Research

My job as an outreach biologist is everything from working with local media and civic and school groups, to checking on possible fish kills, and even surveillance of moose or other critters in places we’d rather not have them.

I enjoy the variety and never pursued a career in natural resources with a goal of specialization, whether it was enforcement, fisheries, wildlife, disease or habitat. There are specialists, though, and many of them got there by doing post-graduate research on individual species.

In North Dakota, a fair amount of that type of research is funded by the State Game and Fish Department via grants to universities.

A recent story in North Dakota Outdoors magazine, published by the Game and Fish Department gives a brief snapshot of some of the research that is either ongoing, or has been recently completed.

Mule deer in western North Dakota

An ongoing five-year study in western North Dakota is investigating the influence of oil and gas development on mule deer populations. To get started, researchers fit 90 female deer with global positioning system radio tags to evaluate mule deer movements and survival, making it the largest project of its kind in North America.

Researchers will monitor mule deer survival through GPS tags and will receive email notification when a collar has not moved more than 50 meters in eight hours. Researchers then will attempt to determine the animal’s cause of death.

Wild turkey abundance in North Dakota

For this study, researchers use roadside brood count data, winter landowner and rural mail carrier surveys and other information to summarize relative abundance of wild turkeys across North Dakota. With these estimates of abundance, Game and Fish Department, biologists will be able to confidently manage populations across the state with regulated spring and fall harvest, and maintain healthy, sustainable populations in the future.

During white-tailed deer research in the Wing area, 13 fawns were fitted with expandable radio-collars and monitored on a daily basis. Bed site analysis was conducted during the first 30 days of each fawn’s life. Of the 30 bed sites located, 70 percent were located with native grasses and Conservation Reserve Program.

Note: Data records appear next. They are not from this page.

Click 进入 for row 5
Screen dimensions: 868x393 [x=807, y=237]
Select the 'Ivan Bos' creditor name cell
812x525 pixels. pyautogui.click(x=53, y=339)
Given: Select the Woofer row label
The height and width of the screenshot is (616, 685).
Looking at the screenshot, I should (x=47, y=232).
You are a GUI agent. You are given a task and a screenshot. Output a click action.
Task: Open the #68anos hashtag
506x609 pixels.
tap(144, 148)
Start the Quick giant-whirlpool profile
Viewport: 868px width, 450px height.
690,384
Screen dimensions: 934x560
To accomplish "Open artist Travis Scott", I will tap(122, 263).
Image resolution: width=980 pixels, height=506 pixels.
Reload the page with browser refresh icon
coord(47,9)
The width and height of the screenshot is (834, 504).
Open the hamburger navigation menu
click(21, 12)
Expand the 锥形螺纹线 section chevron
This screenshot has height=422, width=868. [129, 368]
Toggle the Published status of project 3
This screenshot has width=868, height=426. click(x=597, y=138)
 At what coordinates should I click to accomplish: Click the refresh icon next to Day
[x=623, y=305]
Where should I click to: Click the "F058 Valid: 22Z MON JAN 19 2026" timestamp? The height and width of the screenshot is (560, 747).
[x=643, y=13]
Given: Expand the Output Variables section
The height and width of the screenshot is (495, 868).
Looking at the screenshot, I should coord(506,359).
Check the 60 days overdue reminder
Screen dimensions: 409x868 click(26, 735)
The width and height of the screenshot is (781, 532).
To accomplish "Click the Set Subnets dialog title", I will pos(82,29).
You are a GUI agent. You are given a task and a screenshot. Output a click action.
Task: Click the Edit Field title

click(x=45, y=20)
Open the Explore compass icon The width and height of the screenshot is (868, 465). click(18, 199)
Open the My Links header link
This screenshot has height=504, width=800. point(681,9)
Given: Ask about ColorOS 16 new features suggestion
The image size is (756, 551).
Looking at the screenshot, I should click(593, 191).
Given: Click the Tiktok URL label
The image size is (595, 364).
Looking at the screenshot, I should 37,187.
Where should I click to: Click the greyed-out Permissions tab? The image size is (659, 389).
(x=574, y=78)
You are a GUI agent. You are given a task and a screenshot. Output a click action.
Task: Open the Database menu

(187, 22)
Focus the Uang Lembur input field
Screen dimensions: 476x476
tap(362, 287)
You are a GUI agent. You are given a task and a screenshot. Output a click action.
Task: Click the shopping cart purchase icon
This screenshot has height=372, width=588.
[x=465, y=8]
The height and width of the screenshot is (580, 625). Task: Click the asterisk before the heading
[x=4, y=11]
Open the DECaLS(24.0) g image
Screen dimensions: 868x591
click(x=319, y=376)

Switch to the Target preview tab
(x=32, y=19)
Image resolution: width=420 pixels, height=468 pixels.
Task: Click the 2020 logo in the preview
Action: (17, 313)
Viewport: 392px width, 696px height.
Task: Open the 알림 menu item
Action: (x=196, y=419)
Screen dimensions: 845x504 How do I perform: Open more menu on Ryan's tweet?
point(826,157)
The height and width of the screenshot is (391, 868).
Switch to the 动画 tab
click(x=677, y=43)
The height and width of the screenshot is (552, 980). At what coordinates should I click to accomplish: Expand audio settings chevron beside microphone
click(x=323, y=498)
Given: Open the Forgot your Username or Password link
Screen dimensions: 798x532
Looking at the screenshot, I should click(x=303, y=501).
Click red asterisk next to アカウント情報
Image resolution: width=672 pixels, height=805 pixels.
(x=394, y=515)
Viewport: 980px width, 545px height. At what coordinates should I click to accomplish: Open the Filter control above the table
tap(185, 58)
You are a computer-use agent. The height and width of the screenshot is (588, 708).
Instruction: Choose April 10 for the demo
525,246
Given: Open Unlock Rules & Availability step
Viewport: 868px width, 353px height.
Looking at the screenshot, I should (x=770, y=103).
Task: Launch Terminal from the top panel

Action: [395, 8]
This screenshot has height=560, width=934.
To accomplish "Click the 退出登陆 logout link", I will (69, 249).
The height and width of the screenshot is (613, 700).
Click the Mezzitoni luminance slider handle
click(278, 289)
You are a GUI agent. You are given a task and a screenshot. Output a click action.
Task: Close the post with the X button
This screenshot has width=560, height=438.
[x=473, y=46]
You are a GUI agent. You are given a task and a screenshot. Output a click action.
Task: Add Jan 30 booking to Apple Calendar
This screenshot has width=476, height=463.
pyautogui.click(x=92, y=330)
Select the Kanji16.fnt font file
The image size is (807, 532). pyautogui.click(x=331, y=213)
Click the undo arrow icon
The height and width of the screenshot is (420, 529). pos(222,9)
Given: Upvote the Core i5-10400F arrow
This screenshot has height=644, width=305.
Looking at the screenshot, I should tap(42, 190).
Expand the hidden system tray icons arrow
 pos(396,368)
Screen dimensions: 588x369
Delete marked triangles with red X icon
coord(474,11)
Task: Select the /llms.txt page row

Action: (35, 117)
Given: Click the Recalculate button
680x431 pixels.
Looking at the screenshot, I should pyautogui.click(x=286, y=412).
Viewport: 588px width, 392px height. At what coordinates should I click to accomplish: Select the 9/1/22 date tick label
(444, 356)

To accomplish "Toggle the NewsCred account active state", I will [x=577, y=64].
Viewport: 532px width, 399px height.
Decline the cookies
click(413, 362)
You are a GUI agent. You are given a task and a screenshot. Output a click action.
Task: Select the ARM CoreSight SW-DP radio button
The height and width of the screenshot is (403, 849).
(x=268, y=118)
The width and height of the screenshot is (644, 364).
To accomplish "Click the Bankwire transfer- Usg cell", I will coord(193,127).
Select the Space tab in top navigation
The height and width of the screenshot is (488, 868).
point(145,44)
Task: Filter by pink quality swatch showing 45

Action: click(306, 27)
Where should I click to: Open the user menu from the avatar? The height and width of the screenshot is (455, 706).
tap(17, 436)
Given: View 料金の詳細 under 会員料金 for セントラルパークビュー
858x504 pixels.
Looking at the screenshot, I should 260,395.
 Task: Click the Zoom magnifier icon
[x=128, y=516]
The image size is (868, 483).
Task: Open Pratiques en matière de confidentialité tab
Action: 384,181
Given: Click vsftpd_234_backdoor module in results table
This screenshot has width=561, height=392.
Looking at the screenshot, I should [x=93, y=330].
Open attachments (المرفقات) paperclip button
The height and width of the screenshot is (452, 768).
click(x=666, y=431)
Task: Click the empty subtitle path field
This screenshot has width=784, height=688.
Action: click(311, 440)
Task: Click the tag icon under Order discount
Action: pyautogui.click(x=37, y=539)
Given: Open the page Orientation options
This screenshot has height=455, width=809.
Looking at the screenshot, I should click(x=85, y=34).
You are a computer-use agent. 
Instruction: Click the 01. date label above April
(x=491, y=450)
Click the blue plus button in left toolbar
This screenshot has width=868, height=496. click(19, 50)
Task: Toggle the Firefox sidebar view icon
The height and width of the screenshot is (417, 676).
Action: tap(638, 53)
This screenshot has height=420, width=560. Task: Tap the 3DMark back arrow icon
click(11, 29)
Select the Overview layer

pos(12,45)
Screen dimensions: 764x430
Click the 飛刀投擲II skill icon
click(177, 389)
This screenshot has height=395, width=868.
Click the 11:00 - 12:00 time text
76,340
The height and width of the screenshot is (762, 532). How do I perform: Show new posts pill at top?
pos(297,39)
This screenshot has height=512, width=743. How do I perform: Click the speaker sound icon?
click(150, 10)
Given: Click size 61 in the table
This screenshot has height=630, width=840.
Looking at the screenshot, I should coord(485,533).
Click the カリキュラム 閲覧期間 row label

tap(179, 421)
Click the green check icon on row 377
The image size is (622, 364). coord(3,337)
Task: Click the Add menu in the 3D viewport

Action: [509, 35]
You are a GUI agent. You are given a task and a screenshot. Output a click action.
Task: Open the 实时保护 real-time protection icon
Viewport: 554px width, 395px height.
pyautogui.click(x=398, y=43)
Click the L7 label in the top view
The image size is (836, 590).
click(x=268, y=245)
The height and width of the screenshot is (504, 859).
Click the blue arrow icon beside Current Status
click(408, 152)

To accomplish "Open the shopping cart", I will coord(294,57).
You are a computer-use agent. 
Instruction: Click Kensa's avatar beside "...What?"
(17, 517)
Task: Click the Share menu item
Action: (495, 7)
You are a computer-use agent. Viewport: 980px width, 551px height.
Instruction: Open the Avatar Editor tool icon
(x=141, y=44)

Another white-tailed deer study with radio-collared does and fawns just got started last winter in southwestern North Dakota, and that followed a similar study in the northeast.

Ecology of mountain lions

The agency is funding research on mountain lions in the badlands in order to get a better handle on the lion population, so so we can manage harvest in a sustainable way.

The mountain lion field work in North Dakota started in August 2011. It involved capturing and putting collars on adult lions to track their movements and survival.

“If we get a better idea of adult survival, it makes our annual monitoring a lot more accurate,” said Stephanie Tucker, Game and Fish furbearer biologist she said. “We’ll better understand if our harvest is having an impact on the population and, if so, what kind of impact.”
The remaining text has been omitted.